# Roubaix Pro vs Roubaix Comp



## zacka (Aug 19, 2004)

Is there a difference between the Roubaix Pro frame and fork compared to a Roubaix Comp frame and fork? Other than the name on the top tube and the components. Thanks for any info


----------



## paipo (Jul 24, 2004)

zacka said:


> Is there a difference between the Roubaix Pro frame and fork compared to a Roubaix Comp frame and fork? Other than the name on the top tube and the components. Thanks for any info


My LBS where I bought my Comp said there was no difference with the frameset/fork except for the Comp and Pro logo. The Pro is full DuraAce double and wheelset and the Comp is Ultegrea w/FSA Pro crankarm triple and Kysrium wheelset...but you already knew that, didn't you?  

btw...I'm absolutely enjoying my Comp27 triple!


----------



## zacka (Aug 19, 2004)

paipo said:


> My LBS where I bought my Comp said there was no difference with the frameset/fork except for the Comp and Pro logo.

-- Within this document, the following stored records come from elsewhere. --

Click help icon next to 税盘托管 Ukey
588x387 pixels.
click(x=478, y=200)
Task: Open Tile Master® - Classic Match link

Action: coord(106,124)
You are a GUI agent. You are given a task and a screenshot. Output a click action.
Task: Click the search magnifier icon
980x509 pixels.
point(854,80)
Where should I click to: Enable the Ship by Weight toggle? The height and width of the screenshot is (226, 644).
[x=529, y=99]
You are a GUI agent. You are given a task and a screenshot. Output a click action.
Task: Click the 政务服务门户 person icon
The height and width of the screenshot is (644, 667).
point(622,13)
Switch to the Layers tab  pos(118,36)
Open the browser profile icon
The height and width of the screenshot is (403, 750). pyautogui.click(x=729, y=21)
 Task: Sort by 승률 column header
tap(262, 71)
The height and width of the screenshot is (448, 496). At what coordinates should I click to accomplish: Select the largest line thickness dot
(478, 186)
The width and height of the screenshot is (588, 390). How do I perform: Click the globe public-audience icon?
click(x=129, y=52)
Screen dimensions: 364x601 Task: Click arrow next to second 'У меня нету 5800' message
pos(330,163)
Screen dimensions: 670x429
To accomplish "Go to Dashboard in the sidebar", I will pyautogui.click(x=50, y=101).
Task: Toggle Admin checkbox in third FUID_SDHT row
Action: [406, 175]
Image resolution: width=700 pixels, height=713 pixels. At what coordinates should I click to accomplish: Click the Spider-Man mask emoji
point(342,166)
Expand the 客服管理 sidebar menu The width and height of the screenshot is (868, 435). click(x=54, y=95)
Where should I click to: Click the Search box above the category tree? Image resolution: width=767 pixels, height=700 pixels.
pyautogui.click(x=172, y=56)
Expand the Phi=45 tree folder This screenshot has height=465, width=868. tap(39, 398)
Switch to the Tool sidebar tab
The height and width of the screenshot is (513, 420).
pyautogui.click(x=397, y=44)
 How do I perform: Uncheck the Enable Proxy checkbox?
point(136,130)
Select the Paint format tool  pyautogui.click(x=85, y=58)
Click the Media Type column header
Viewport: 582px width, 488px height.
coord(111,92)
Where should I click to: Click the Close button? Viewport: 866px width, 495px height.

The Pro is full DuraAce double and wheelset and the Comp is Ultegrea w/FSA Pro crankarm triple and Kysrium wheelset...but you already knew that, didn't you?
> 
> btw...I'm absolutely enjoying my Comp27 triple!


Thanks paipo for the reply, I think they are the same. I'm gonna go with the Comp too, also since the price is right. Parts can be upgraded more easily, if needed or wanted later.


----------



## Xyzzy (Mar 22, 2004)

All the Comps I have seen locally have the Shimano 540 wheelset instead of the Mavics... I was all set to get a Comp but that wheelset was a deal killer for me... Apparently this is a mid-year production run change... It is documented on their website somewhere in small print...


----------



## Caadrider (Aug 16, 2003)

*only colour,*

the comp is gloss carbon and the pro is matt.

P/S i love my pro!!!!


----------